[DATA EXCERPTS — start]

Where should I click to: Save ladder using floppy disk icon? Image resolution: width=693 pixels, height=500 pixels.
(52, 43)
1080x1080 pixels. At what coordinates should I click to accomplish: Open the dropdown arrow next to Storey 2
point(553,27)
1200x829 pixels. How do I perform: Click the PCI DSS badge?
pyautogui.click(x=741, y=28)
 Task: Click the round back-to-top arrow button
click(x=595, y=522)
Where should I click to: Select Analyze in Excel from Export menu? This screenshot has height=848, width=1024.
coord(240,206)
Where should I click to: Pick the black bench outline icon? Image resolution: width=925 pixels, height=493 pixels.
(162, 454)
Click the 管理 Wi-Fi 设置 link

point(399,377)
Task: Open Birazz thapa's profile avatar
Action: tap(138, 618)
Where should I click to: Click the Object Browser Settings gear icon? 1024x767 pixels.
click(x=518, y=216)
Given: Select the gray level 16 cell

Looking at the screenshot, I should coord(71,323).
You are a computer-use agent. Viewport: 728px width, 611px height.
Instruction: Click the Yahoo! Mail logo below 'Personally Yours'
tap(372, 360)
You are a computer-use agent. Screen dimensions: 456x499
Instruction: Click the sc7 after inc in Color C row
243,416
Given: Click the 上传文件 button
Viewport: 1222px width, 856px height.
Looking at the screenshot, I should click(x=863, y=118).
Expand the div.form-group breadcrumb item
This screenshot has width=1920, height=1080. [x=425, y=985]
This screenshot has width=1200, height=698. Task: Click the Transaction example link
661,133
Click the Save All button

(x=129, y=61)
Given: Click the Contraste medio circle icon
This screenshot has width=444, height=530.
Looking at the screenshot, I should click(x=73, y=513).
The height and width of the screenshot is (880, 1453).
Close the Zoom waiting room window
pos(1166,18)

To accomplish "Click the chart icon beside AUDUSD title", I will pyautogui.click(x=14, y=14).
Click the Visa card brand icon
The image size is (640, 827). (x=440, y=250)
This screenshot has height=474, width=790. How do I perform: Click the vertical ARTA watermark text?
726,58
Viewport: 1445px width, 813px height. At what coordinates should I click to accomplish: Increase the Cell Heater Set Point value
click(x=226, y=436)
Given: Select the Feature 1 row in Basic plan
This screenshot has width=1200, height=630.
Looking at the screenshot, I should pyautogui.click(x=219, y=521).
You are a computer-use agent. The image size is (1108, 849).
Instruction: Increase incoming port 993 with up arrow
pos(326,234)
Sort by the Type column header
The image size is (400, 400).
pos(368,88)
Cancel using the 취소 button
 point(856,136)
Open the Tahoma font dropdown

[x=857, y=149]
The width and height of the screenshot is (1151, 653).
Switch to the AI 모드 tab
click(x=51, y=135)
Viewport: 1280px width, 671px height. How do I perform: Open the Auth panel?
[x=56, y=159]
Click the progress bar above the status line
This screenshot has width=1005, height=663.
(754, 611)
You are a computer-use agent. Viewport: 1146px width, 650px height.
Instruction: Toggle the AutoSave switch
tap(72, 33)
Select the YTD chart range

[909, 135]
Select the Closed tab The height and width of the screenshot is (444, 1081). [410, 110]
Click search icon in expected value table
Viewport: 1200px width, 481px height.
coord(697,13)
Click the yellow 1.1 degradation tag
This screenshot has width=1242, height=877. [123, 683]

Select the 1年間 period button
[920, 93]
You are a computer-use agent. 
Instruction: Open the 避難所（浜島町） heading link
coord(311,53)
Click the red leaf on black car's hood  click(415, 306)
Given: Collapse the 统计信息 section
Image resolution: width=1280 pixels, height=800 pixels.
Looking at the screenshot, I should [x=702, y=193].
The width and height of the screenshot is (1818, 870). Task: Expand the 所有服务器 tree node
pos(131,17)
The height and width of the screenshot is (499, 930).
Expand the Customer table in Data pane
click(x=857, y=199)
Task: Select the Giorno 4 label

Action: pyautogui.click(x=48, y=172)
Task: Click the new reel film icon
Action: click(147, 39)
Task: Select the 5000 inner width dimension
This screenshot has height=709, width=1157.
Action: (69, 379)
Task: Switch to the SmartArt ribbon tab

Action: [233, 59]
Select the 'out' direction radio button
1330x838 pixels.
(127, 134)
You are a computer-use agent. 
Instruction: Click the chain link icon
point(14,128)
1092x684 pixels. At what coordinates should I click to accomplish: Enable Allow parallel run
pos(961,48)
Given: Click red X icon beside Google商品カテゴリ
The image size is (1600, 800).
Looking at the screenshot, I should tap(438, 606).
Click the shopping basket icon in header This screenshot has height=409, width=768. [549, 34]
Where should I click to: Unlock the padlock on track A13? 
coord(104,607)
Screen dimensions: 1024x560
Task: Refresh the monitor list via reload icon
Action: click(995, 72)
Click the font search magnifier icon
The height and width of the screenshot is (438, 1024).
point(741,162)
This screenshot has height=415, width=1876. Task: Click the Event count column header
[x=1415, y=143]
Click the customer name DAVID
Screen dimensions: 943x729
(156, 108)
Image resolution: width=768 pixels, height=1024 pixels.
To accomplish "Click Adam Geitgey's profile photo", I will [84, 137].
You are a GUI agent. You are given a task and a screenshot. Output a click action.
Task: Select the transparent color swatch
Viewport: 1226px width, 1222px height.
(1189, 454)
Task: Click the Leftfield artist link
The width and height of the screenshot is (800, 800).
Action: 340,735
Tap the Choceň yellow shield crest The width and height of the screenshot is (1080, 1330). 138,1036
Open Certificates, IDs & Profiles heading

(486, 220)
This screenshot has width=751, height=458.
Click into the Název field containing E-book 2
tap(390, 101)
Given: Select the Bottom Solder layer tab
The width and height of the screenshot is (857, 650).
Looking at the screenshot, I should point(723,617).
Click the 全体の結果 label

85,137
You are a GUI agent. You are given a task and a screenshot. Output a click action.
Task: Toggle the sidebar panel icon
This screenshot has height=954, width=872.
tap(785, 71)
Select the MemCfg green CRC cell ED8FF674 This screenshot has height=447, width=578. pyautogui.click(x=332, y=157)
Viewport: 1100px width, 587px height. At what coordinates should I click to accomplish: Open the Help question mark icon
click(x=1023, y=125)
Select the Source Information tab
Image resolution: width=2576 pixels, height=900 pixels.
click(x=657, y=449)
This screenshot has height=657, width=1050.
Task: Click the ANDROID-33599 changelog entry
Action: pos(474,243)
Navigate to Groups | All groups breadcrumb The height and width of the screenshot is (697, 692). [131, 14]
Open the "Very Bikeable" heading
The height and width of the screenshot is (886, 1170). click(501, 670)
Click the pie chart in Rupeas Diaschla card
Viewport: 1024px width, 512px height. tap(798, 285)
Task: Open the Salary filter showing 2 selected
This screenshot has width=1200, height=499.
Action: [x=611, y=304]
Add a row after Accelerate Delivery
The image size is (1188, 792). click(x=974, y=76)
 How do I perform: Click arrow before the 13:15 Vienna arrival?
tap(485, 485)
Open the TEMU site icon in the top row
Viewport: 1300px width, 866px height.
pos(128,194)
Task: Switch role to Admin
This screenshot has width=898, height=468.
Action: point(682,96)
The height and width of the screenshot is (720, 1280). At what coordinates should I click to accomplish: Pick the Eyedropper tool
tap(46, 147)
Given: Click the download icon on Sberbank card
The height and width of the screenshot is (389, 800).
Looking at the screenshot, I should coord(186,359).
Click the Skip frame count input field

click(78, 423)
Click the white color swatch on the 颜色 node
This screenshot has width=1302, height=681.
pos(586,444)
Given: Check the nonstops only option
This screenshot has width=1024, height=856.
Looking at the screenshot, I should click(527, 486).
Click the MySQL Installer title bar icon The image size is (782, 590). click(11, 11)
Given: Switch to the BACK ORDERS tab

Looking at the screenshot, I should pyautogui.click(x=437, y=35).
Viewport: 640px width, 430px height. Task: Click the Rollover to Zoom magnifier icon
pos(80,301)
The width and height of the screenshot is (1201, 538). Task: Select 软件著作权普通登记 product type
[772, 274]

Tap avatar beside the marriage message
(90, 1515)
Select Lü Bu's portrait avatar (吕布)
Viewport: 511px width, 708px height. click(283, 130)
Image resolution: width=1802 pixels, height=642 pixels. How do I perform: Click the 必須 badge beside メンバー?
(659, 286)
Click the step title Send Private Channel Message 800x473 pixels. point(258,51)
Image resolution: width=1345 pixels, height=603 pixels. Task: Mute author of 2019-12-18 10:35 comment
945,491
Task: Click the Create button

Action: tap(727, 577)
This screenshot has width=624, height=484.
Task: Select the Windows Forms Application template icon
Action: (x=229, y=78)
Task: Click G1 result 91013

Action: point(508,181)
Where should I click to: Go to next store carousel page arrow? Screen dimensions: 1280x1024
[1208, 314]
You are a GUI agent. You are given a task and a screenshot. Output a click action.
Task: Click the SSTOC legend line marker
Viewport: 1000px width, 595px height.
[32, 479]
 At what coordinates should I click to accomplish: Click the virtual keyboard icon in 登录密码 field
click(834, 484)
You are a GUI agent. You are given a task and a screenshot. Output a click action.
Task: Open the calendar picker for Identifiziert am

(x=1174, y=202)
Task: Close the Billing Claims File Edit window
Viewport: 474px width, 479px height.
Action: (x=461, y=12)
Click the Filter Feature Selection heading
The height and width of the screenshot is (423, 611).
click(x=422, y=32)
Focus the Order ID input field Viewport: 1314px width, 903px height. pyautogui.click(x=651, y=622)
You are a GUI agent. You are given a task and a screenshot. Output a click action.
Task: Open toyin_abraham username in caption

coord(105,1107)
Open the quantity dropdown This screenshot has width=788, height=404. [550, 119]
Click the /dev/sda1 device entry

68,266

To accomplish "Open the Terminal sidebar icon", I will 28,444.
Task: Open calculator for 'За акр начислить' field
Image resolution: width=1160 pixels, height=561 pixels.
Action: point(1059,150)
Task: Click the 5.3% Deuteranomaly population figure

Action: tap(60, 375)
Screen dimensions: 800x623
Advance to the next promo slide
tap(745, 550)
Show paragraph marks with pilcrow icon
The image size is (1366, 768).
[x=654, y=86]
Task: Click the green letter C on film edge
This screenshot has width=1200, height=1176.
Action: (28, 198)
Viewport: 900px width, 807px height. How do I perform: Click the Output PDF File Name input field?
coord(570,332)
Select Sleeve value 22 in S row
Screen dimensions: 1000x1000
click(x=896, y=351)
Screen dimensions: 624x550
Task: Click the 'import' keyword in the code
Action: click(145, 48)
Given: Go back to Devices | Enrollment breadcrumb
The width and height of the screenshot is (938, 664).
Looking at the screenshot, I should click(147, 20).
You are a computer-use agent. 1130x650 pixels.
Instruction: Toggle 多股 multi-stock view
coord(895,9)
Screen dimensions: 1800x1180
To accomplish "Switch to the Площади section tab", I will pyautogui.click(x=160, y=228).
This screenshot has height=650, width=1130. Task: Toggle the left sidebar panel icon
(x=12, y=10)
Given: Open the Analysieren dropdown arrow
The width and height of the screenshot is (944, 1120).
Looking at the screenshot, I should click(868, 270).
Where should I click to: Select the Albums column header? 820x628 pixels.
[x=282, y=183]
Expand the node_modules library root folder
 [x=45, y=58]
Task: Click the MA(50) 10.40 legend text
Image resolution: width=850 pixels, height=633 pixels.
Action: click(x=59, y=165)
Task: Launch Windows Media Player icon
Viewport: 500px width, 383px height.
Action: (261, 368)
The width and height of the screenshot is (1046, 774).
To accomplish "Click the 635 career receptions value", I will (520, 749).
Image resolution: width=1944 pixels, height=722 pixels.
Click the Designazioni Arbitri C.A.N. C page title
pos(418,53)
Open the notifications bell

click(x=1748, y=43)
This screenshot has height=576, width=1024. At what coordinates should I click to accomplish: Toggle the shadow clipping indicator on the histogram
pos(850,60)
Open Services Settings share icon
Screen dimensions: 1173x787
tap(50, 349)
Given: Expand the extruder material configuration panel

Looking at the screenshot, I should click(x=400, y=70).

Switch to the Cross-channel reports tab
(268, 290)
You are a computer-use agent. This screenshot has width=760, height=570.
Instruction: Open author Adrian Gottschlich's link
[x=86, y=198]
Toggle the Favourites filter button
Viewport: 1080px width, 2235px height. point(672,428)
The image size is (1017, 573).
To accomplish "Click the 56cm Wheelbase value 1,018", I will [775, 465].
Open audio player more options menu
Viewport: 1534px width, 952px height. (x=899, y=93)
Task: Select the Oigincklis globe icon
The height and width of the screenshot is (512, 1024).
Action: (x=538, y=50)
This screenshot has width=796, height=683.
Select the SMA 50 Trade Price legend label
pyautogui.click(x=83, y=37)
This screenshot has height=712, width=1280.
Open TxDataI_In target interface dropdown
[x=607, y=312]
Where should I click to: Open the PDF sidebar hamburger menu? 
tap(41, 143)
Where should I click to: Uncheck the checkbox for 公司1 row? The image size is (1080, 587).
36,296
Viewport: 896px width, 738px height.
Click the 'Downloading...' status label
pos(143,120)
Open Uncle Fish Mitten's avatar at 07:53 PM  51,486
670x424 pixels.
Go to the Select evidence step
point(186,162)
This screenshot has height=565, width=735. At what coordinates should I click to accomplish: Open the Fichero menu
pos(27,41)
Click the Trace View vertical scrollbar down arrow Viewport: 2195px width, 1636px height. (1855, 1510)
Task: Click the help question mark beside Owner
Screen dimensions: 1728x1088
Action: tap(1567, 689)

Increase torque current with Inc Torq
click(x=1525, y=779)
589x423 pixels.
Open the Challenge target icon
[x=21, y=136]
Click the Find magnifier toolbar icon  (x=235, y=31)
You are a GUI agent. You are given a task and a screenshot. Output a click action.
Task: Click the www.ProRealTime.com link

[DATA EXCERPTS — finish]

- **WHAT TO WORK ON**
The expected answer is every line in the data above that carries the string "green".

- **WRITTEN REPLY**
Select the MemCfg green CRC cell ED8FF674 This screenshot has height=447, width=578. pyautogui.click(x=332, y=157)
Task: Click the green letter C on film edge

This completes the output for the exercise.